I believe you can run 30B models on single used rtx 3090 24GB at least I run 32B deepseek-r1 on it using ollama. Just make sure you have enought ram > 24GB.

marauding_gibberish142@lemmy.dbzer0.com · 3 months ago

Heavily quantized?

vane@lemmy.world · edit-2 3 months ago

I run this one. https://ollama.com/library/deepseek-r1:32b-qwen-distill-q4_K_M with this frontend https://github.com/open-webui/open-webui on single rtx 3090 hardware 64gb ram. It works quite well for what I wanted it to do. I wanted to connect 2x 3090 cards with slurm to run 70b models but haven’t found time to do it.

marauding_gibberish142@lemmy.dbzer0.com · 3 months ago

I see. Thanks

just_another_person@lemmy.world · edit-2 3 months ago

Why?

You’re trying to run a DC setup in your home for AI bullshit?

marauding_gibberish142@lemmy.dbzer0.com · 3 months ago

It is because modern consumer GPUs do not have enough VRAM to load the 24B models. I want to run Mistral small locally.
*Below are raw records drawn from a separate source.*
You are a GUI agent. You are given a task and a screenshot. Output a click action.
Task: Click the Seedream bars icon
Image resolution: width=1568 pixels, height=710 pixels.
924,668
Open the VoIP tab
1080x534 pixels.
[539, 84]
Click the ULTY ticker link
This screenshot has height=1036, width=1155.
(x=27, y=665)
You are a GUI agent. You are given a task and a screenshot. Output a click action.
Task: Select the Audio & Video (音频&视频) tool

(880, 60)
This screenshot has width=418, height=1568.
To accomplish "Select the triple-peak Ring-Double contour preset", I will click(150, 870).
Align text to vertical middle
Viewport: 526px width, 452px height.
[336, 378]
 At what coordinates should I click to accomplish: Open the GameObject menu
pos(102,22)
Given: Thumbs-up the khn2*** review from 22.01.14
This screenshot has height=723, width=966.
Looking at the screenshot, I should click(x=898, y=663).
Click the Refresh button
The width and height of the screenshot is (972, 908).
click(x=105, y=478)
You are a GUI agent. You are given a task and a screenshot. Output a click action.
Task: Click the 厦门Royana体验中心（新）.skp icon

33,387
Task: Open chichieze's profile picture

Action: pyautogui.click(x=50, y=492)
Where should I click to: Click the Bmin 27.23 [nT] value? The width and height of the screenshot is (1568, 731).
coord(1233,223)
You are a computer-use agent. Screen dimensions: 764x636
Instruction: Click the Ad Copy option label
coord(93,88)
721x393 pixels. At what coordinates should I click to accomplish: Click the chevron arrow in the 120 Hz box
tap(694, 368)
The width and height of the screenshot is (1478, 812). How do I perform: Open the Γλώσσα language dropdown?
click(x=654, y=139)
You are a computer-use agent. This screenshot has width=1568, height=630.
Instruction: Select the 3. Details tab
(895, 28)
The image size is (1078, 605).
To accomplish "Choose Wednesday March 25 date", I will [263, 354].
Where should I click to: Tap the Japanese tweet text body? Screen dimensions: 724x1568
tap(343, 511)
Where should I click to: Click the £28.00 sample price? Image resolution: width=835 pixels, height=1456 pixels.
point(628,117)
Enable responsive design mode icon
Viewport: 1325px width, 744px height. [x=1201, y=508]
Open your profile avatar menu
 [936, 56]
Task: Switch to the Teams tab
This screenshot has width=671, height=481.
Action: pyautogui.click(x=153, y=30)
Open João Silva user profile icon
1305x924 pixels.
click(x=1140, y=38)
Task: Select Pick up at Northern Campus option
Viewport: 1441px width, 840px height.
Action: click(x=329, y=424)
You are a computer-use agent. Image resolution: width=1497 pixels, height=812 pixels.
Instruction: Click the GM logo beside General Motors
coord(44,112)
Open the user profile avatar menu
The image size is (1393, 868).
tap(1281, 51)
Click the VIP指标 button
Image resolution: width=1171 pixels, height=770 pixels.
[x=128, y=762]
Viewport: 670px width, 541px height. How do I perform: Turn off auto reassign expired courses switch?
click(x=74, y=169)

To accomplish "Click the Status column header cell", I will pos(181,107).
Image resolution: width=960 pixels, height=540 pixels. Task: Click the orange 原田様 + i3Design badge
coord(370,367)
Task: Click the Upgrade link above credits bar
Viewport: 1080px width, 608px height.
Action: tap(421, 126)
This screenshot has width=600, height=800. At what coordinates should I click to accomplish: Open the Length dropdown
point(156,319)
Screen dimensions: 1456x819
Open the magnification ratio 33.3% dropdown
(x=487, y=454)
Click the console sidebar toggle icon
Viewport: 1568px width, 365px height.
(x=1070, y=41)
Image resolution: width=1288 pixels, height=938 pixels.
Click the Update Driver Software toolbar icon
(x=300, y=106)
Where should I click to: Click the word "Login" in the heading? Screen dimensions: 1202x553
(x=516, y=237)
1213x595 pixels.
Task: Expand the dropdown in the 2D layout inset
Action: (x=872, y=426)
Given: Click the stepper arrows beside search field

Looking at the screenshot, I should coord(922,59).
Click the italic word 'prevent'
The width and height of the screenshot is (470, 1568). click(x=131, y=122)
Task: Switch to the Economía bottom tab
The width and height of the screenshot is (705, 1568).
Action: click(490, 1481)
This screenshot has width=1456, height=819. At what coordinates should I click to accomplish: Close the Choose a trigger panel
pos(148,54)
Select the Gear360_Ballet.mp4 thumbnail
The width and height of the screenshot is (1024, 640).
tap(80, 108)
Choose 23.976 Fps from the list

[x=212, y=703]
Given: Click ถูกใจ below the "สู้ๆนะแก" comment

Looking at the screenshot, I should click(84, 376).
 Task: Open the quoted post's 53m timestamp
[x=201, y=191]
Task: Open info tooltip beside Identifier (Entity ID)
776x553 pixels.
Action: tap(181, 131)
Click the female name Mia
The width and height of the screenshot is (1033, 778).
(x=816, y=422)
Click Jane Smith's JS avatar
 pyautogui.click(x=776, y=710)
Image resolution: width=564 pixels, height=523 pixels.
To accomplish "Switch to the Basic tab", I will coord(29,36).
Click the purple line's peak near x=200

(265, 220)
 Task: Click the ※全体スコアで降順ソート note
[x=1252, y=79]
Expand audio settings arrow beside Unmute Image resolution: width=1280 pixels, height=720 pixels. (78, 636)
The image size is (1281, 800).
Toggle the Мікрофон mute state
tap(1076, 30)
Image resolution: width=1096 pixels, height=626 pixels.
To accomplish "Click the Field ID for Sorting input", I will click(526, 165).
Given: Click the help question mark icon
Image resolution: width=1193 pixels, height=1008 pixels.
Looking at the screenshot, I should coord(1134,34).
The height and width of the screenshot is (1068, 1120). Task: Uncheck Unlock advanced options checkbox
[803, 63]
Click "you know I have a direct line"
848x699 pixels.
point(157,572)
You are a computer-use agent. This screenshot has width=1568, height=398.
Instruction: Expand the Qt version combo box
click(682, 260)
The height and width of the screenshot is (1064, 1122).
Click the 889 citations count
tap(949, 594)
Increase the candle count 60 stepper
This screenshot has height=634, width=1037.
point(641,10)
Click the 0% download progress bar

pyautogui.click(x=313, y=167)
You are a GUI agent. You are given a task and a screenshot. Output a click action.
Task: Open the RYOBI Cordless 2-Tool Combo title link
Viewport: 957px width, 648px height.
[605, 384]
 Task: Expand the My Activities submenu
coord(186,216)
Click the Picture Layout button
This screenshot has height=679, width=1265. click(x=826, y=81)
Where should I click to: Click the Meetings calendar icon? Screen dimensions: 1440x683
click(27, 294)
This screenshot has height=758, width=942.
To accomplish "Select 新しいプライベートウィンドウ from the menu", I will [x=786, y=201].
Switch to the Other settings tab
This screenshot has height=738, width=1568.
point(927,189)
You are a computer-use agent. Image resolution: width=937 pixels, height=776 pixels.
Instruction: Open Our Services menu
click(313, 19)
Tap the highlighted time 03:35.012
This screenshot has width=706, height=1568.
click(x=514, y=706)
just_another_person@lemmy.world · edit-2 3 months ago

I assume you’re talking about a CUDA implementation here. There’s ways to do this with that system, and even sub-projects that expand on that. I’m mostly pointing how pointless it is for you to do this. What a waste of time and money.

Edit: others are also pointing this out, but I’m still being downvoted. Mkay.

marauding_gibberish142@lemmy.dbzer0.com · 3 months ago

Used 3090s go for $800. I was planning to wait for the ARC B580s to go down in price to buy a few. The reason for the networked setup is because I didn’t find there to be enough PCIe lanes in any of the used computers I was looking at. If there’s either an affordable card with good performance and 48GB of VRAM, or there’s an affordable motherboard + CPU combo with a lot of PCIe lanes under $200, then I’ll gladly drop the idea of the distributed AI. I just need lots of VRAM and this is the only way I could think of.

Thanks

just_another_person@lemmy.world · 3 months ago

PLEASE look back at the crypto mining rush of a decade ago. I implore you.

You’re buying into something that doesn’t exist.